Duhok. Der IS hat im Nordirak Zerstörung und traumatisierte Menschen hinterlassen. Der Wiederaufbau ist mühsam. Ein Besuch vor Ort.
Raife Janke steht umringt von 30 Kindern in einer gerade wiederaufgebauten Schule nördlich der Stadt Tal Afar. Die Schüler, zwischen acht und 14 Jahren alt, schreien durcheinander. Raife Janke muss sehr laut sprechen, damit alle sie verstehen. „Nehmt ein Blatt Papier, sucht euch eine Farbe aus und malt mit dieser Farbe ein Bild“, ruft eine Mitarbeiterin von Janke den Kindern zu. „Auf einem zweiten Papier malt bitte auch ein Bild, aber mit ganz vielen Farben!“ Dann legen die Schüler los: Sie malen Schmetterlinge, Häuser, Bäume und Gesichter. Nicht alle dieser gemalten Gesichter lachen. Manche haben nicht einmal einen Mund.

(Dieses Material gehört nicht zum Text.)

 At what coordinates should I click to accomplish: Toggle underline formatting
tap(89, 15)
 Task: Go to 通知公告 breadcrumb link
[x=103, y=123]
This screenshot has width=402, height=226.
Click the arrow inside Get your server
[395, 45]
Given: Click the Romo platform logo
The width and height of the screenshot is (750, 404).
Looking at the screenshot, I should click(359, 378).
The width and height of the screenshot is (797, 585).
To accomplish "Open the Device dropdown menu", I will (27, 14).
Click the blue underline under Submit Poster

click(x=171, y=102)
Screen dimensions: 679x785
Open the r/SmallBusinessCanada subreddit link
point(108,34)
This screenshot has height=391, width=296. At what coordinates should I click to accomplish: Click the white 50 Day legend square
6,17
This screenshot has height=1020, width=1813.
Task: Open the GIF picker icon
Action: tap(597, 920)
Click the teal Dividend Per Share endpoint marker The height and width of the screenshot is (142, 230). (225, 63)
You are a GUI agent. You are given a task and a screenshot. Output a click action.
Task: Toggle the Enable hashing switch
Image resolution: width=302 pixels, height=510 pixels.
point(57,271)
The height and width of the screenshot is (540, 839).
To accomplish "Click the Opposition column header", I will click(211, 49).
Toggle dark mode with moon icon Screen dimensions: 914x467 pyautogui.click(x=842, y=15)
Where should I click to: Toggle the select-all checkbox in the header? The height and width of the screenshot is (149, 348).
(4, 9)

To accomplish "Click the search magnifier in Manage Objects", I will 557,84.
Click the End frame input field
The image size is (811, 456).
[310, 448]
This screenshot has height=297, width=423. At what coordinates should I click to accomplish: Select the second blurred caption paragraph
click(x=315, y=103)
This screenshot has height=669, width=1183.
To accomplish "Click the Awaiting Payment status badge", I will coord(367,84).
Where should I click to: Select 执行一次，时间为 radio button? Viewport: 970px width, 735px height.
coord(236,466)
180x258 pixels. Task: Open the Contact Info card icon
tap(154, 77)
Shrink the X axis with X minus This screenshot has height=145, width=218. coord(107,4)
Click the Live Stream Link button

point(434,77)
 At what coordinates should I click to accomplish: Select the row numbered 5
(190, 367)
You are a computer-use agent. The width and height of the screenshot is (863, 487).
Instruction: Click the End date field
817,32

Vor drei Jahren fiel hier die Terrormiliz
ein, ihre Kämpfer wüteten mehr als ein Jahr in der Region. Wer sich nicht dem Terror unterwarf, wurde getötet oder versklavt. So war es auch in dem kleinen Dorf, in dem Raife Janke unterrichtet. Viele Massengräber in der Gegend des Sindschar-Gebirges zeugen von der Brutalität der IS-Kämpfer. Vor allem die Volksgruppe der Jesiden fiel Dutzenden Massakern zum Opfer. Hunderttausende Jesiden konnten noch fliehen.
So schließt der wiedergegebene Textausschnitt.